In recent years Callagan has consulted maps showing hot spots where Agent Orange was sprayed in Vietnam.
“It turns out the airbase I was in was surrounded,” he says. “They sprayed all over.”
On the way to the hospital, an unexpected and disappointing call
A few weeks ago, Callagan was driving to Oregon Health and Science University in Portland for a bone marrow transplant, a major procedure that requires intensive follow-up tests and monitoring for complications.
But during the drive, Callagan got a call from his doctor.
“They’re like, ‘We were told this morning that we have to cancel the surgeries we had planned,'” he says.

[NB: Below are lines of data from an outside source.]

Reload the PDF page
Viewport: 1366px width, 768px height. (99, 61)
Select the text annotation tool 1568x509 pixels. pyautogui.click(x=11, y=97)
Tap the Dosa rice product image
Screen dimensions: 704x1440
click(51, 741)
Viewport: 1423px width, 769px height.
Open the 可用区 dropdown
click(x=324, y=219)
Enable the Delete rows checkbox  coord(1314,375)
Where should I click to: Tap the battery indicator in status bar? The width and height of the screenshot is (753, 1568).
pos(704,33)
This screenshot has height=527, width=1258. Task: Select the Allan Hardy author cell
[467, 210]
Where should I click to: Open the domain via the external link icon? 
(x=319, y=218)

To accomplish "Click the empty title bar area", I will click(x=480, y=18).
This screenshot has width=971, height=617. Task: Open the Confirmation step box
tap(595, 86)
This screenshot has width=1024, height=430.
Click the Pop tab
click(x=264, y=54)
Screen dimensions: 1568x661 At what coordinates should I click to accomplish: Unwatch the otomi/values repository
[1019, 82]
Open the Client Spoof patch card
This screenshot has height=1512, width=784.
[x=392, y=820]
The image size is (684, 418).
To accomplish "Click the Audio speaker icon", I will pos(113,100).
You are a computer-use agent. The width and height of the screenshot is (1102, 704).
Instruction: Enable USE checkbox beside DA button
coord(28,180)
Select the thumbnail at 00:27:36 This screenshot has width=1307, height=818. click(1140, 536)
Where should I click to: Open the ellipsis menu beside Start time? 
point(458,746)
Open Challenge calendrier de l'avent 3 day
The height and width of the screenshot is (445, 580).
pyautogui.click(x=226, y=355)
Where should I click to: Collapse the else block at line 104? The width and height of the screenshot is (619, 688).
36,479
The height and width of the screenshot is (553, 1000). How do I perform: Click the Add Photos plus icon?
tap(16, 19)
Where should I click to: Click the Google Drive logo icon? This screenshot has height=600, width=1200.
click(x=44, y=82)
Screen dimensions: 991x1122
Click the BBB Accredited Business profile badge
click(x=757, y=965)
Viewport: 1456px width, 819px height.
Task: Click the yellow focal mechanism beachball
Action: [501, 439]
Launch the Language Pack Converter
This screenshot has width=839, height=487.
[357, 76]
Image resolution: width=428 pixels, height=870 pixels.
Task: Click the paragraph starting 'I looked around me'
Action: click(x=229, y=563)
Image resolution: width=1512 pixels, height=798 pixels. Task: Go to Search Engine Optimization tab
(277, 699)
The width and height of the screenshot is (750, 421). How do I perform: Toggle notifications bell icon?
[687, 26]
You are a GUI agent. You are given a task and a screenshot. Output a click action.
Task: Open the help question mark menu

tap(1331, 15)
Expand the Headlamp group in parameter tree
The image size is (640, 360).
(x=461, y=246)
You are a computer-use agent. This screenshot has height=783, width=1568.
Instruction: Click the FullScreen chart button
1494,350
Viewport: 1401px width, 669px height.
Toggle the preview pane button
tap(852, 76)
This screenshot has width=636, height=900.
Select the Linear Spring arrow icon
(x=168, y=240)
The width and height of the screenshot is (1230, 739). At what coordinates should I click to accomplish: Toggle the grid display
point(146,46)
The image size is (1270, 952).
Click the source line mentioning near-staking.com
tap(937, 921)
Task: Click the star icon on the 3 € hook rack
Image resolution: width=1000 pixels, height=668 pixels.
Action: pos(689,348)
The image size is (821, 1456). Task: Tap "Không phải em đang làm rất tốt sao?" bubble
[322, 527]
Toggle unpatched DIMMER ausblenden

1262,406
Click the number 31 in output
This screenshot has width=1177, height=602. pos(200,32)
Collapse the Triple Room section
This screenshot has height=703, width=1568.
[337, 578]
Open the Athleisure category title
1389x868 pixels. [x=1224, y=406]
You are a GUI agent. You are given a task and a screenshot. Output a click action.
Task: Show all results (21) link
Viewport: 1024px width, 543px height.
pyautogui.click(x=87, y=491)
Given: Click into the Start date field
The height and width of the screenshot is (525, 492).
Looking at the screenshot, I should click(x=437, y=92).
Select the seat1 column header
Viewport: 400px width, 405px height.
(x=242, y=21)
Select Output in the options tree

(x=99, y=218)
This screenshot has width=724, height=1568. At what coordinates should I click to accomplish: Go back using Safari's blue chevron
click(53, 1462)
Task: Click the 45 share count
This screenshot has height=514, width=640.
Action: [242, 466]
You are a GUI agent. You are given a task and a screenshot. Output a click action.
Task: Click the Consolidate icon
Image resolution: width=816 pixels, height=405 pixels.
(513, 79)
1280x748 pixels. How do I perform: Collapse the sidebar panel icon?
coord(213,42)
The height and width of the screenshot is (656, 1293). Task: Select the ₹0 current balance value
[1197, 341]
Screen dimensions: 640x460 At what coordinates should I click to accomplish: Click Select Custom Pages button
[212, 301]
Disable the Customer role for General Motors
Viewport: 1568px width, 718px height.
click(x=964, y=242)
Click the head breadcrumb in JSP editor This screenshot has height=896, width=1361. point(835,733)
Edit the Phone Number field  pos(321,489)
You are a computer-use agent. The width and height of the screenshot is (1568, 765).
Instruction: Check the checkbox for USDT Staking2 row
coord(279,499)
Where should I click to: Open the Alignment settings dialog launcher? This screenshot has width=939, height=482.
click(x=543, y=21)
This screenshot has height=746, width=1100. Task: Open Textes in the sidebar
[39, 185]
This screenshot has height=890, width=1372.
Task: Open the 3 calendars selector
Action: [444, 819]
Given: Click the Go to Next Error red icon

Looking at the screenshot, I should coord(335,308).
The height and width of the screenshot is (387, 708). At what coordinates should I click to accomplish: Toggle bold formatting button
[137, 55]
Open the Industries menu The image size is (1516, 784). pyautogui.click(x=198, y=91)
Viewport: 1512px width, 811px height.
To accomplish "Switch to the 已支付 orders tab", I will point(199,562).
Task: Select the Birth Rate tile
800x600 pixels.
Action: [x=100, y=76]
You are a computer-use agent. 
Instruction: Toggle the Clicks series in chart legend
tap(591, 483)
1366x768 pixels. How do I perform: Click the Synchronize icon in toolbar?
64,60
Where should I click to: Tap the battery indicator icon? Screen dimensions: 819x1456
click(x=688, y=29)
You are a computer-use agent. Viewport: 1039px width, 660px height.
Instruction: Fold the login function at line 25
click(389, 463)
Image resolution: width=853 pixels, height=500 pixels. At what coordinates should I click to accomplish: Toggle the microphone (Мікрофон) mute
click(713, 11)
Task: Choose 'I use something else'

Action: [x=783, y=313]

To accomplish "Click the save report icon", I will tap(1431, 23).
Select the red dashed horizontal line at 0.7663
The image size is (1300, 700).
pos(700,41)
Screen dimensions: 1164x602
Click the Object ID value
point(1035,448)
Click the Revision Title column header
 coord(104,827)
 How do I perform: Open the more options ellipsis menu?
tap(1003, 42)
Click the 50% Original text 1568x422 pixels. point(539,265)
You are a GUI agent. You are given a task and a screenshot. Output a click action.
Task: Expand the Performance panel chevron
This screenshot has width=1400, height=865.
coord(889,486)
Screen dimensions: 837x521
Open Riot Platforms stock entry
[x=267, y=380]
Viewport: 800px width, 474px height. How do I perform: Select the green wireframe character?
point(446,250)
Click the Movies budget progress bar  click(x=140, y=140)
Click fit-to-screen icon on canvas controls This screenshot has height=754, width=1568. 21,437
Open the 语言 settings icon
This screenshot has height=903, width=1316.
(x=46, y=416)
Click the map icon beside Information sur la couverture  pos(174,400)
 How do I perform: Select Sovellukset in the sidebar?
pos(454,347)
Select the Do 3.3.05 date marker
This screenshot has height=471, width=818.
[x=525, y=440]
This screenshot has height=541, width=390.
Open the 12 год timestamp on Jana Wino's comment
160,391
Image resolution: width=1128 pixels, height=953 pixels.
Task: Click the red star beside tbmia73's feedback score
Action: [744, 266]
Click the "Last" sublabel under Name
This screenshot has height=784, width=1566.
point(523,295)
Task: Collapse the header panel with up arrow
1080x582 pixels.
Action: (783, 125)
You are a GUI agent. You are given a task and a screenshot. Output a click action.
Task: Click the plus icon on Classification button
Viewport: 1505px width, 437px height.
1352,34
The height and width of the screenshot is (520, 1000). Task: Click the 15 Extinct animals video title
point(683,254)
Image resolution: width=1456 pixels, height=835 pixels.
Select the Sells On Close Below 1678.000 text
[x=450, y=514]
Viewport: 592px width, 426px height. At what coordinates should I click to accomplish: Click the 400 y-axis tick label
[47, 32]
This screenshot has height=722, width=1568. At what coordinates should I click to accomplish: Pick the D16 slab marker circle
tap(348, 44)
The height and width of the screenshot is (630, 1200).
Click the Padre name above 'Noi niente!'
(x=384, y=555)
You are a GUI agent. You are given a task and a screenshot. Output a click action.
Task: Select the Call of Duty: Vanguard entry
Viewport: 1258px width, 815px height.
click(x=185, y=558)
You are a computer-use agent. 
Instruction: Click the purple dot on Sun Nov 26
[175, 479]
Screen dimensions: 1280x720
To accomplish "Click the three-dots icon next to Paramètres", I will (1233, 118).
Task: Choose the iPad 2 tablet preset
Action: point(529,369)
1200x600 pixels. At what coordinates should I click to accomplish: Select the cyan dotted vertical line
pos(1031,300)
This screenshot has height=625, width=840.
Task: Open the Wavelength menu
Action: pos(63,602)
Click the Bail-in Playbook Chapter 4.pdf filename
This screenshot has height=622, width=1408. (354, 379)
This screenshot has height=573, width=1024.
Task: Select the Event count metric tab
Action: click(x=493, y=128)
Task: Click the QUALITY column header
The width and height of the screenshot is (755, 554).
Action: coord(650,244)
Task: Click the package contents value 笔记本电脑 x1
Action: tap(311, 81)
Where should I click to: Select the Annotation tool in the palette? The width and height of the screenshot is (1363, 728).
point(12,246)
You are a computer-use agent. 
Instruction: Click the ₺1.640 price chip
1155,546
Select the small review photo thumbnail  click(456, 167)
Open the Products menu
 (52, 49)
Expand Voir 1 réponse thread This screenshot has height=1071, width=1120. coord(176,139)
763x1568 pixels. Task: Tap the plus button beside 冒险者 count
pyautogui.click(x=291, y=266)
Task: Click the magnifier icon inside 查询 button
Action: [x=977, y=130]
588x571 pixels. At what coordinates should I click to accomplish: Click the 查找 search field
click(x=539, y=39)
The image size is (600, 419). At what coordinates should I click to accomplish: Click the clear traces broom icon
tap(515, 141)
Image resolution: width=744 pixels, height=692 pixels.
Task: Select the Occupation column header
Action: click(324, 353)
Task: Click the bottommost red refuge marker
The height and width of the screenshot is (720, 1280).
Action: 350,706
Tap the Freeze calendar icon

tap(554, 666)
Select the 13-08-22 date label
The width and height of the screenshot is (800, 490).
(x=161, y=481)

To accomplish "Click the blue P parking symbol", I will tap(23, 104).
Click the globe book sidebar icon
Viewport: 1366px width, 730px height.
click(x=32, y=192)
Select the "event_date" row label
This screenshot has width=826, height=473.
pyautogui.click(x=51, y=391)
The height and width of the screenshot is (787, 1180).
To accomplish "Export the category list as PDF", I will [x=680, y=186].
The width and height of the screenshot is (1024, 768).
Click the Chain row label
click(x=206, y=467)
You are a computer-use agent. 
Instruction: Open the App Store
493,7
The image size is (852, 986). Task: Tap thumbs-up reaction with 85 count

Callagan’s surgery was postponed until further notice because the hospital was full. That’s the story at many hospitals in Oregon where they’ve been flooded with Covid-19 patients.
Such delays can have consequences, according to Dr. Mujahid Rizvi, who leads the oncology clinic handling Callagan’s care.
“With cancer treatment, sometimes there’s a window of opportunity where you can go in and potentially cure the patient,” Rizvi says. “If you wait too long, the cancer can spread. And that can affect prognosis and can make a potentially curable disease incurable.”
Such high stakes for delaying treatment at hospitals right now extends beyond cancer care.
“I’ve seen patients get ready to have their open-heart surgery that day. I’ve seen patients [who] have brain tumor with visual changes, or someone with lung cancer, and their procedures are canceled that day and they have to come back another day,” says Dr. Kent Dauterman, a cardiologist and co-director of the regional cardiac center in Medford, Oregon. “You always hope they come back.”
In early September, according to Dauterman, the local hospital had 28 patients who were waiting for open heart surgery, 24 who needed pacemakers, and 22 who were awaiting lung surgeries. He says during normal times, there is no wait.
“I don’t want to be dramatic, it’s just there’s plenty of other things killing Oregonians before this,” Dauterman says.
Unvaccinated patients are straining medical resources
Right now, the vast majority of COVID patients in Oregon hospitals are unvaccinated — about five times as many as those who got the vaccine, according to the Oregon Health Authority. COVID infections in Oregon are starting to decline from a peak of the most recent Delta-variant driven wave, but hospitals are still burdened with the most severe cases.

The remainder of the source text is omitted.